Câmara Legislativa sediou premiação a entidades e pessoas que defendem os direitos humanos no DF

“Quem mandou matar Marielle Franco não imaginava que sua luta viraria semente. 624 dias depois do seu brutal silenciamento, milhares de Marielles floresceram pelo Brasil. Esse prêmio é uma defesa da sua memória e uma forma de fortalecer o seu legado em prol dos direitos humanos”, disse o deputado Distrital Fábio Felix no início da Sessão Solene que marcou a condecoração de dez projetos da sociedade civil. Ontem (28), a Câmara Legislativa sediou o 1º Prêmio Marielle Franco de Direitos Humanos. Emocionados, os ativistas receberam uma medalha de honra ao mérito pelos serviços prestados no âmbito do Distrito Federal.

A 1ª Batalha de Rimas da CL abriu a solenidade. Guerra de Flow e Batalha das Gurias de Planaltina trouxeram poesia e Hip Hop para a Câmara Legislativa. Entre os condecorados pelo Prêmio Marielle, tivemos organizações da sociedade civil, projetos sociais, serviços públicos, personalidades e trabalhos acadêmicos. Projetos relevantes da imprensa também receberam moção de louvor por contribuírem para o enfrentamento da violência contra as mulheres.
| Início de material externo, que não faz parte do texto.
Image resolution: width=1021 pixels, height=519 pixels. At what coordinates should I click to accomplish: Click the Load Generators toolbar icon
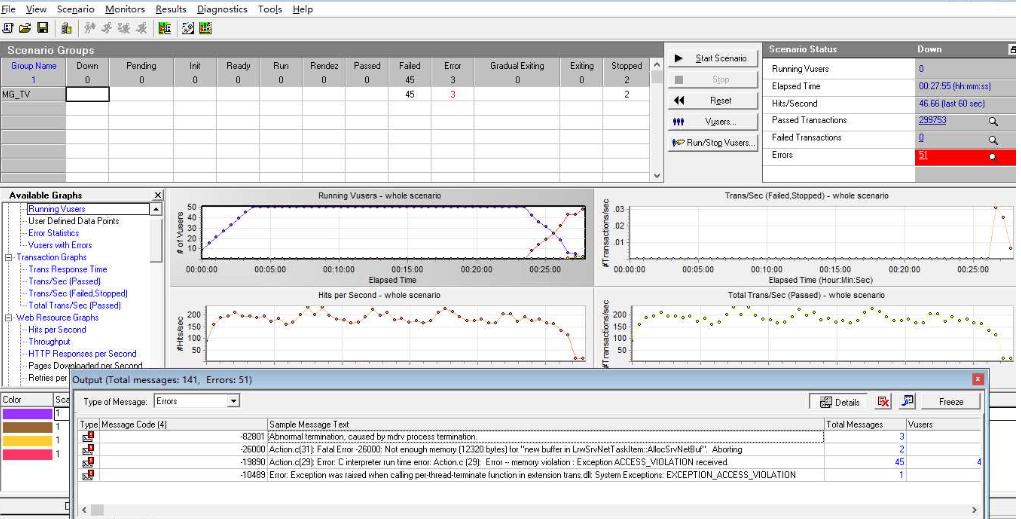point(67,28)
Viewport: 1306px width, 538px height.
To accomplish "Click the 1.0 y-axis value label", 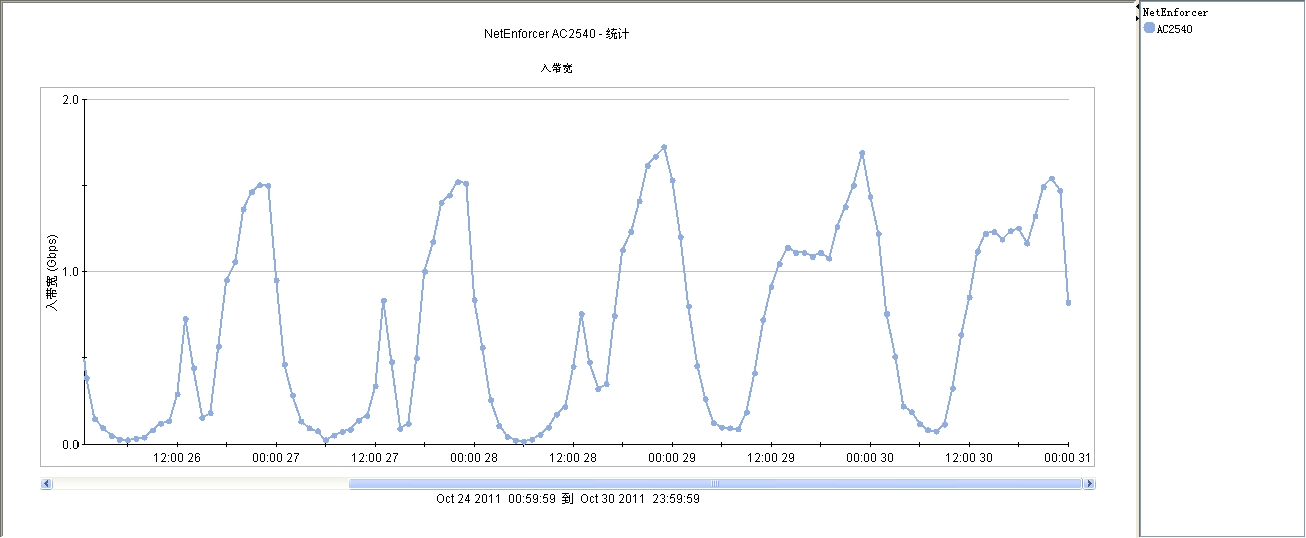I will 70,272.
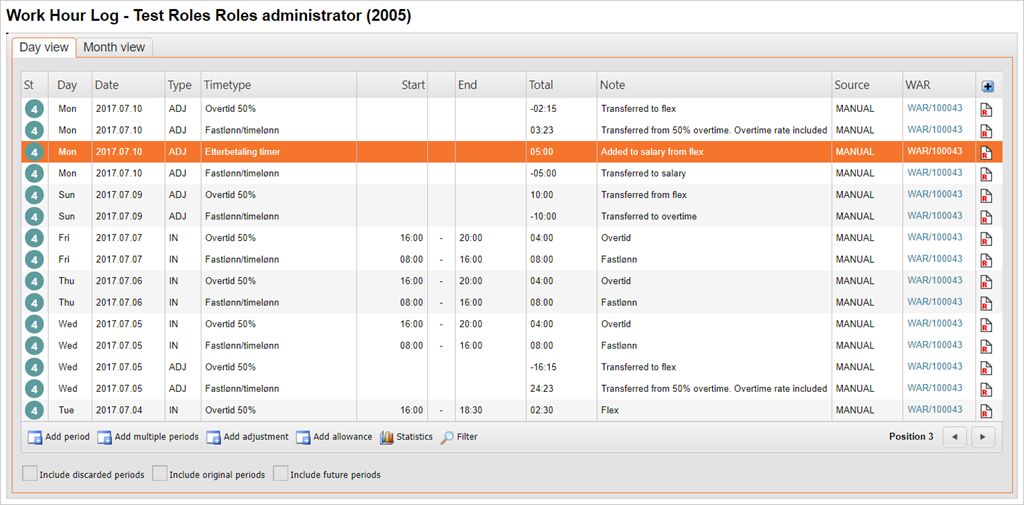Click status 4 badge on Tue 2017.07.04 row
This screenshot has height=505, width=1024.
pos(34,410)
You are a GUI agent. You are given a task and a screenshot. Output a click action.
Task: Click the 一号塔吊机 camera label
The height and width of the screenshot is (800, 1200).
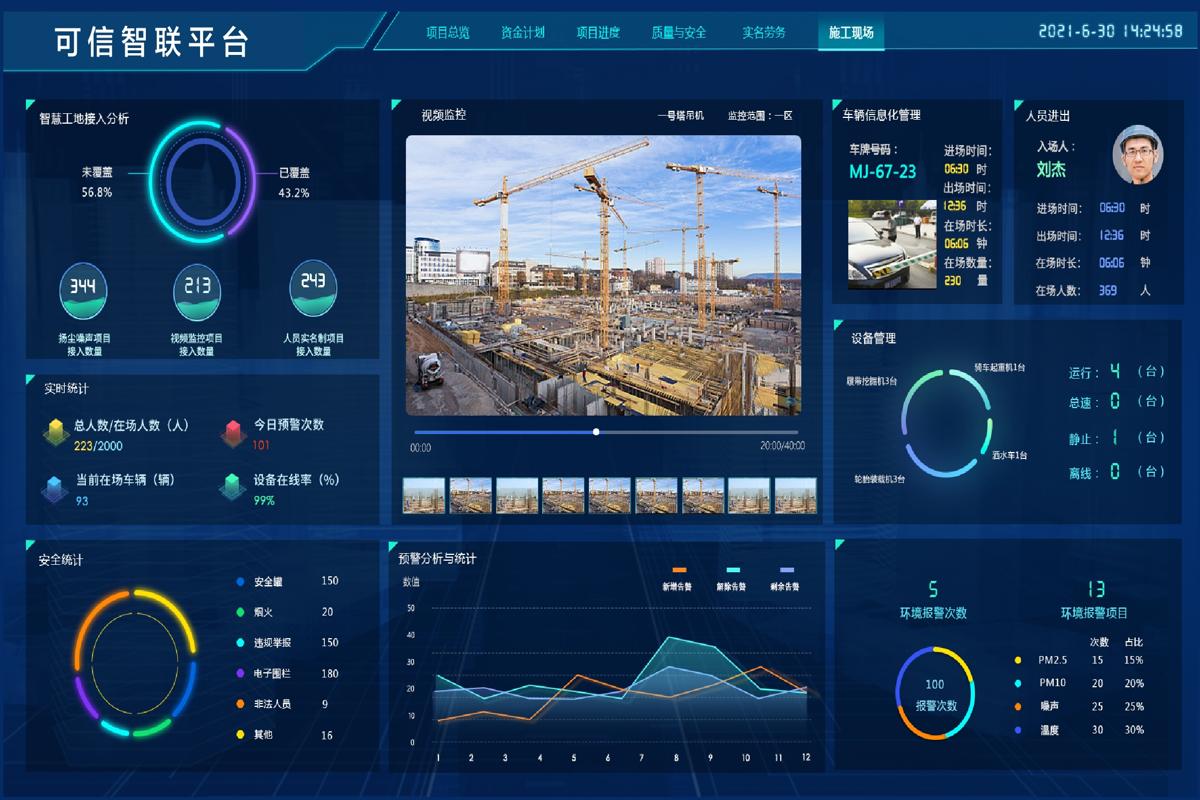point(680,116)
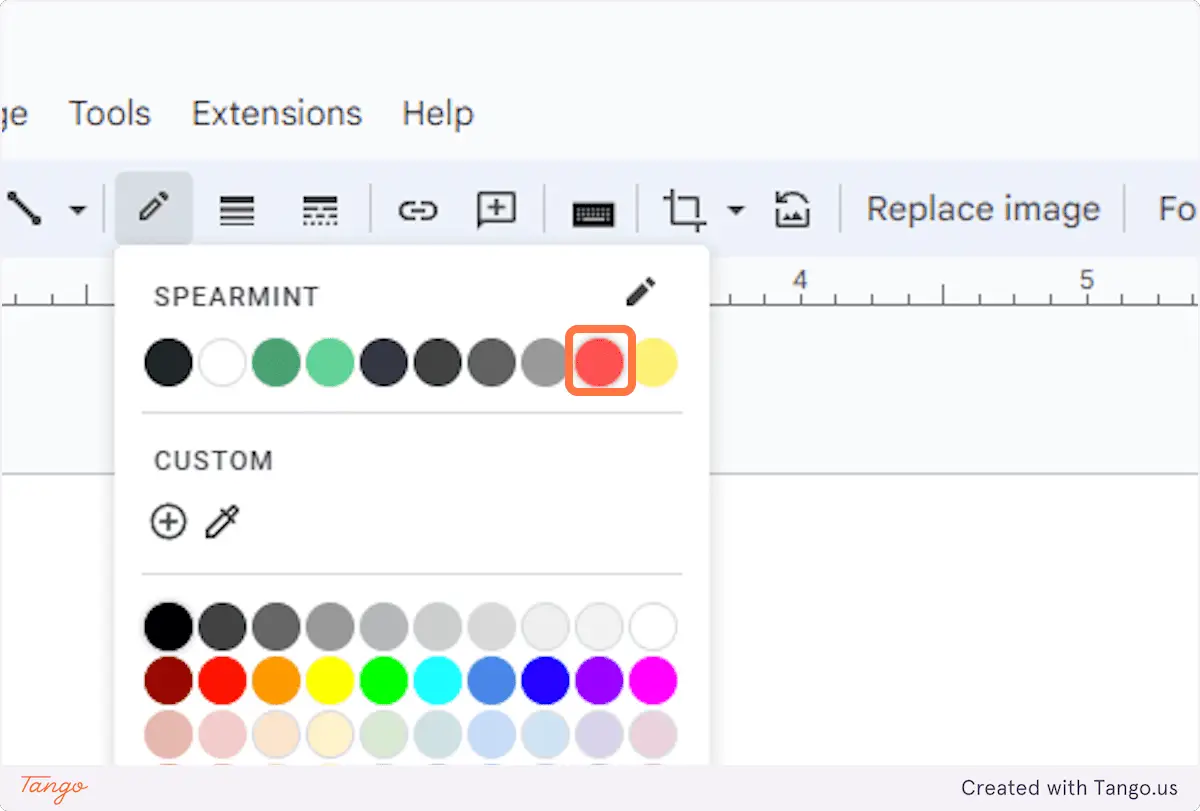Open the border dash style icon
The image size is (1200, 811).
click(320, 210)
Solenidade de Premiação do 1º Prêmio Marielle Franco de Direitos Humanos. Foto: Alexandre A. Bastos

A Comissão de Direitos Humanos da Câmara Legislativa, presidida pelo deputado Distrital Fábio Felix, recebeu mais de 100 sugestões de pessoas e organizações. A escolha foi feita com base na consistência do trabalho em defesa da dignidade e da cidadania de segmentos vulnerabilizados. Além da participação de representantes de todas as iniciativas premiadas, jornalistas e comunidade, a premiação contou com a presença de Erika Hilton, co-deputa estadual de São Paulo; da deputada Federal Erika Kokay; de Juvenal Araújo, secretário de Igualdade Social do DF e de Mariana Távora, procuradora do DF.

“Marielle é o símbolo de que não pararemos. Este é só o começo. Enquanto continuarem tentando nos aprisionar nos armários e nas esquinas, continuaremos nos fortalecendo com as pessoas de verdade”, frisou Érika Hilton. Esse prêmio faz justiça a Marielle. As ideias não se matam e não se prendem, elas adquirem outros corpos e outras Marielles surgem todos os dias”, finalizou Érika Kokay.